My objective here is the make the contribution of the article clear and memorable, and to highlight interesting potential follow-ups. Since I focus on theory, this is a good place to give an example of an application of the theorem presented in the article.


Writing !

This section is pretty straightforward: you sit down in front of your computer, get into the zone and WRITE!

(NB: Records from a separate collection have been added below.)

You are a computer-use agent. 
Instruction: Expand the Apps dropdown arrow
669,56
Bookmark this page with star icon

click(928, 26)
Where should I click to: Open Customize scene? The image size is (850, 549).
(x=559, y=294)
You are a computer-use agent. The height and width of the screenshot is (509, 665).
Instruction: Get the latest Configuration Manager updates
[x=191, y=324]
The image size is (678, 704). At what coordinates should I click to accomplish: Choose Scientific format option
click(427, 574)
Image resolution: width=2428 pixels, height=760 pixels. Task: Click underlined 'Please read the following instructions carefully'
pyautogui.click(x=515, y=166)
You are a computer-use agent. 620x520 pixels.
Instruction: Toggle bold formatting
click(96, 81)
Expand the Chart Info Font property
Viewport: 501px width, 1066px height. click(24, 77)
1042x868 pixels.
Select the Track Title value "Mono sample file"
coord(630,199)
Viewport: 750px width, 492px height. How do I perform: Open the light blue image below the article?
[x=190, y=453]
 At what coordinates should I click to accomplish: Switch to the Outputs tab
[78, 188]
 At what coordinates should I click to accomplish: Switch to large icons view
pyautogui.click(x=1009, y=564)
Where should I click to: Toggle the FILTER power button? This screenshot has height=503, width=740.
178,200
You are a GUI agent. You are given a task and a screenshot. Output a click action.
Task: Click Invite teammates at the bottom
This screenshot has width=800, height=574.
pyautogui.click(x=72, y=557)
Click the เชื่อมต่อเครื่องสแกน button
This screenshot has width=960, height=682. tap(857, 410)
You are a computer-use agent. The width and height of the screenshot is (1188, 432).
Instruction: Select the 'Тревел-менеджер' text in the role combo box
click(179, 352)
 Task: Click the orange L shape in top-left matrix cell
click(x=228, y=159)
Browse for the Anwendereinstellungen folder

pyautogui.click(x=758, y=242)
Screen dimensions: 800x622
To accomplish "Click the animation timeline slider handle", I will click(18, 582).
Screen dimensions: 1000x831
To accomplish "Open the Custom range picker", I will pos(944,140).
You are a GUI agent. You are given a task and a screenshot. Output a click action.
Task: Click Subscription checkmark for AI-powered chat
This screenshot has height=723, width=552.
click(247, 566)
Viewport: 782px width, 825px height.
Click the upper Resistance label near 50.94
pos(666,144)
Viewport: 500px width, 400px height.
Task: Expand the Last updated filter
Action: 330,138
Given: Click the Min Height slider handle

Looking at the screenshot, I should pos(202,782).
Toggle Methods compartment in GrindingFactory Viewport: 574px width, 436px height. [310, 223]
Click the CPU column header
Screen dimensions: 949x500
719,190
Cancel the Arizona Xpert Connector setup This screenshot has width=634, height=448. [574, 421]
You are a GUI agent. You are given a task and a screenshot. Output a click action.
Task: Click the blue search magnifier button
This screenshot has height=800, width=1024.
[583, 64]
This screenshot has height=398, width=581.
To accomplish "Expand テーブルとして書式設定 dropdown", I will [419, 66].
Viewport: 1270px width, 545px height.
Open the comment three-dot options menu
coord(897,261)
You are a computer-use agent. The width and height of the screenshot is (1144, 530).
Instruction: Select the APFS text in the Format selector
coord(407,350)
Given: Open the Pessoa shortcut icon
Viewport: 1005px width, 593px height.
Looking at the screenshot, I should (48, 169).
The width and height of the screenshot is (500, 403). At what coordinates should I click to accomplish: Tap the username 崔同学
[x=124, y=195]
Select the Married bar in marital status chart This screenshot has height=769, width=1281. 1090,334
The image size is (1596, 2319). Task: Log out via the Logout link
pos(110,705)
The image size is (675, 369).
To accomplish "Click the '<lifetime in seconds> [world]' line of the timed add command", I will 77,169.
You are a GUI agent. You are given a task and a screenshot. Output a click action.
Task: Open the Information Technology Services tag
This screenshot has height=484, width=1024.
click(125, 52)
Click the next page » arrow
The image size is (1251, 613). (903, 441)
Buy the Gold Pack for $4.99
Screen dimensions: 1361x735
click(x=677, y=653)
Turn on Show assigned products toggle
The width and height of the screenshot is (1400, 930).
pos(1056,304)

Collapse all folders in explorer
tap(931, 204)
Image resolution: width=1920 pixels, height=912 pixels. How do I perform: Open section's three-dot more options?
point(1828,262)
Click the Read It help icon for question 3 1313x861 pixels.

Here is some useful but minor advice that work well for me:

  • Avoiding the “blank page syndrom”: it’s hard to get started. Usually, my problem is that all my ideas just seem to be really bad.
    My trick is to just power through it: I sit down and start writing whatever ideas pop into mind for the introduction. As I’m writing down, I might feel like my output is really bad, but I ignore those feelings. I’ll then come back to the section later to improve it.
  • Write – discard – repeat: when I decide to rewrite a section (which occurs a lot because my first drafts tend to be poor), my approach is usually to re-read the section, then copy-paste it somewhere safe, and start from scratch. This way, I don’t get lost in the details of modifying a document, which I find to be exhausting. What I have instead is a blank slate, and some ideas of what went well and what went poorly in the preceding version. I find it much easier to write this way.
  • Write it out, then edit: I usually never start editing a section before I finish my first draft of the whole document. I find that you have a much clearer picture of the document once you’ve wrote it out (at least) once. Thus, I refrain from trying to make the sections better before I have that clearer picture.
  • Write quickly and edit many times: for me, it works better to rewrite one section quickly many times than to think about it for hours carefully and slowly writing down a masterpiece by weighting each word. I’d rather go quickly many times than carefully once. That’s just how it works for me: find what works for you.
  • Get feedback: try to gather as much feedback from your colleagues as you can. This can mean giving them a draft of the article to read, if they’re very nice, but it can also simply be discussing the structure of the article, or the “punchyness” of an argument, explanation, etc.


Good luck with writing! In the end, it is just another skill that you need to practice to get good at it. I hope that this can help you get there faster.